Does the on board battery charger charger the engine battery when on mains hook up. I cannot find any reference to it in the manual. 
Model is 2003 770HS 

Jason


----------



## HarleyDave

Hi Jason

On my Eura, when the leisure battery is up to voltage the charger automatically charges the vehicle battery too

This could take a while depending on the state of the leisure battery

The display above the door shows a parallel connection when both batteries are being charged

BTW - I have a similar problem to you with the vehicle battery discharging.

Recent new battery has not fixed this so I too will have to disconnect items one by one to see what the problem is.

Cheers

Dave


----------



## 747

If you have an Elektroblok unit fitted then your van battery should get a float charge of about 2 amps when on hookup.
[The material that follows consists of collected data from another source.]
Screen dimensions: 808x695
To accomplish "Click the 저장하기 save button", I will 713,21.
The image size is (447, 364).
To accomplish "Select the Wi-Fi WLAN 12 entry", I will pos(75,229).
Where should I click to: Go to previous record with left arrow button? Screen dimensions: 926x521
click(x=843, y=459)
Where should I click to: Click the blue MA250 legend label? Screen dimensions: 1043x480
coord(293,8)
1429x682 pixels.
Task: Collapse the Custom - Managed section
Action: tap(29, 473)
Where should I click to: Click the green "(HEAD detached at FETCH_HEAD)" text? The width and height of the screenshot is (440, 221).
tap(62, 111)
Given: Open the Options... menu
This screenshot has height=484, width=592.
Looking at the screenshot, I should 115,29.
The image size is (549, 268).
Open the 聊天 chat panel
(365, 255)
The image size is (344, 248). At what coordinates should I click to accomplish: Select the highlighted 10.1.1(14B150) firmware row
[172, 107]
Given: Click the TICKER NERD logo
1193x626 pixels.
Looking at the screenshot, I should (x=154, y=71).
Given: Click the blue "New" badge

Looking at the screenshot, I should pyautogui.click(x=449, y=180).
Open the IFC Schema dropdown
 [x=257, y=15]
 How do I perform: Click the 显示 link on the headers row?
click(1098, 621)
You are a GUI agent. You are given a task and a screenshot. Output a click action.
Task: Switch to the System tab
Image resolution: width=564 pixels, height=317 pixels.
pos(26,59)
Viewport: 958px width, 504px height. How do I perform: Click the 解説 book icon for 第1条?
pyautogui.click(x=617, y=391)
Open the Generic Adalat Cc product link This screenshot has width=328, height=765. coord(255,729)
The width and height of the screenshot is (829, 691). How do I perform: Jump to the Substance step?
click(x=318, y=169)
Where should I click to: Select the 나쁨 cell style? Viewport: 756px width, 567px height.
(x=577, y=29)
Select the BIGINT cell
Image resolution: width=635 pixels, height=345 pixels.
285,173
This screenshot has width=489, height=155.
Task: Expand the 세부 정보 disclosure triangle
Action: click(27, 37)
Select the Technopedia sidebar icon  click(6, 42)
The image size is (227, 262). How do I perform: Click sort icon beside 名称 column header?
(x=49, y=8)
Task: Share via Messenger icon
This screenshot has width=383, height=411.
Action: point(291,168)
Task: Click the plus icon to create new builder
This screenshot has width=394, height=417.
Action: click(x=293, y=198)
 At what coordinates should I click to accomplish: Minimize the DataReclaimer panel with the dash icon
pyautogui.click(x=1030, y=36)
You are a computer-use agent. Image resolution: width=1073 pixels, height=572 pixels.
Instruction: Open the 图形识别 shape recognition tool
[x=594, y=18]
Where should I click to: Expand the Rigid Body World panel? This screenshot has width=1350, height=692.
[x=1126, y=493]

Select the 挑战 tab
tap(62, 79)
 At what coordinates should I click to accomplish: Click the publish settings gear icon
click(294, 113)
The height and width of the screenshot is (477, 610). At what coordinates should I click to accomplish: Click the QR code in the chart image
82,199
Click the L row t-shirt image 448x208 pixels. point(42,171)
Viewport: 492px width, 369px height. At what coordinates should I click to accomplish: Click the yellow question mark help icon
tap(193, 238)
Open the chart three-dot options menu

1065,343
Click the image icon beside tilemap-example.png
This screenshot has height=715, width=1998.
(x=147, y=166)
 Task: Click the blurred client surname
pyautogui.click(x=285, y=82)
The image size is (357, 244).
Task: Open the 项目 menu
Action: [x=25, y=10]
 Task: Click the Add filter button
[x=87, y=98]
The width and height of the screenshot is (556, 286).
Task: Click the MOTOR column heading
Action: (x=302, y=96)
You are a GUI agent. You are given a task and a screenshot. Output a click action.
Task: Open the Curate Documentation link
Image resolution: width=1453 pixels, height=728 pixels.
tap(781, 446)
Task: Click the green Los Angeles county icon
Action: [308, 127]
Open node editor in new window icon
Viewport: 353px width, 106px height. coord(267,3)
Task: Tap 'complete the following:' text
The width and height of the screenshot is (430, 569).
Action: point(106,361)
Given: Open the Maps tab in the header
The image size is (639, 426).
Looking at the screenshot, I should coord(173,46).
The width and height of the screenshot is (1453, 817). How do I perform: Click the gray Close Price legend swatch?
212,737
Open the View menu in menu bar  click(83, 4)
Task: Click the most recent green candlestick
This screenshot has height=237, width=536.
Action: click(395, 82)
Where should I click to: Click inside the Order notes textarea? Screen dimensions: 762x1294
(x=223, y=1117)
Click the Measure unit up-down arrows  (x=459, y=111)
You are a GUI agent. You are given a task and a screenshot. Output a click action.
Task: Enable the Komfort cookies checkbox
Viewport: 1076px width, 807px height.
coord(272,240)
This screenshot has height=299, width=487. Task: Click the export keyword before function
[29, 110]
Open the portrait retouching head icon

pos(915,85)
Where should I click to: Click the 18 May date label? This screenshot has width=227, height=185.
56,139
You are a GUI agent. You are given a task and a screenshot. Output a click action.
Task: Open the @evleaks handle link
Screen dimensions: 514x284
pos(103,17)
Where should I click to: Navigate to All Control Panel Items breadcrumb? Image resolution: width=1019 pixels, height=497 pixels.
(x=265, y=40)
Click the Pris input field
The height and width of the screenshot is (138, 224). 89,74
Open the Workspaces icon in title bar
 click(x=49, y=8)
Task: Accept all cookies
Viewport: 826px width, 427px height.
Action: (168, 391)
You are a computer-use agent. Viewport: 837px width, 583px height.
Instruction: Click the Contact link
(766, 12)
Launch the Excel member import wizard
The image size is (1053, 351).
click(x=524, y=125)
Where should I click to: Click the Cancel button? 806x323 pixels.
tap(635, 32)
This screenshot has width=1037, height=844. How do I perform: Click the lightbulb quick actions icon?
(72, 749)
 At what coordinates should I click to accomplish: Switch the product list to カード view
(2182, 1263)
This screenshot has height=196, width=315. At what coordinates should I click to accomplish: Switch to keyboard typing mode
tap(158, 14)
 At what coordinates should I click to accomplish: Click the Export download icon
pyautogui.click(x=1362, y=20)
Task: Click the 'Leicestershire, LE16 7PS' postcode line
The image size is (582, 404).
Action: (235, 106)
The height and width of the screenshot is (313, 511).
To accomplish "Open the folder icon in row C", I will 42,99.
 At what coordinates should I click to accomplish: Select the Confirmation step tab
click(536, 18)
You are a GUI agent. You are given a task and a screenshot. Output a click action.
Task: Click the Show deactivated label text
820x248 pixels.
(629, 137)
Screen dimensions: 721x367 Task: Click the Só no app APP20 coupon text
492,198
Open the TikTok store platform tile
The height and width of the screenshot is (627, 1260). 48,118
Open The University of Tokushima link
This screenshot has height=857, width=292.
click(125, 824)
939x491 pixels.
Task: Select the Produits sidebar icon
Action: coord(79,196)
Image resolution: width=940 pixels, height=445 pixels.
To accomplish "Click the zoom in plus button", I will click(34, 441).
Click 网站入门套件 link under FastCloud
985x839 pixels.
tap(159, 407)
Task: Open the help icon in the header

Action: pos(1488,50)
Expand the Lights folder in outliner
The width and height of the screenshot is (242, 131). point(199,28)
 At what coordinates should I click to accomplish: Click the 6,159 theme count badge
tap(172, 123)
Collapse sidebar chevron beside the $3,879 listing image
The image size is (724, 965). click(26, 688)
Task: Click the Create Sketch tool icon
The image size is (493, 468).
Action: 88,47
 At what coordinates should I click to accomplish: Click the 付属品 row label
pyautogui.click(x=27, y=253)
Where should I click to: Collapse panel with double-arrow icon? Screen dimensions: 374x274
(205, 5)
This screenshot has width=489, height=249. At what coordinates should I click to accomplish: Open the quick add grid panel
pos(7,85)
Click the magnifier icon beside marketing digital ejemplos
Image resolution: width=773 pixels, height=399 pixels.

If you fit solar panels and connect the supply to the Elektroblok solar socket, it will only charge the habitation battery. You need an extra unit from Schaudt to charge both batteries from solar.


----------



## HarleyDave

Euramobil use CBE electrics - I think Electroblock are used on Hymers etc

That said I would love to be able to just plug in my solar panel which currently lies neglected in the shed because I can't decide where it needs to be connected for the best result

Cheers

Dave


----------



## HarleyDave

Here's a photo of my control panel at switch on (hence my fat finger in the picture) to show all the symbols (panel test?)

The symbols under the words Eura Mobil are

Solar Panel (if fitted) charging battery
Generator (if fitted) charging battery
Mains connected 
The final symbol on the right side indicates 2 batteries being charged in parallel (Leisure and Vehicle)

This symbol shows after the leisure battery has reached full charge and the system then provides charge to the vehicle battery as well as the leisure

As regards the alarm clock query (query in a different thread)

With the control panel switched on - Press "prog" then use the up/down arrows to scroll through the functions (alarm clock comes up as first choice)

When in the alarm function, ("Al Clock" showing) press "mode" to enter the setting mode 

Using the up/down arrows you can then set the time (using mode to step between hours and minutes) for the alarm to sound.

You will see that the third of the mode selections shows the bell symbol and the word "alarm"

Bell showing means alarm set - no bell = no alarm

To change it use the up/down arrows to select bell or no bell

When all as you want it to be, press mode again and you will get "OK"

Hope this helps

Cheers

Dave


----------



## jasp

Thanks for all the help.

Jason


----------



## maximillian

Thanks to Harley Dave have it sussed now


----------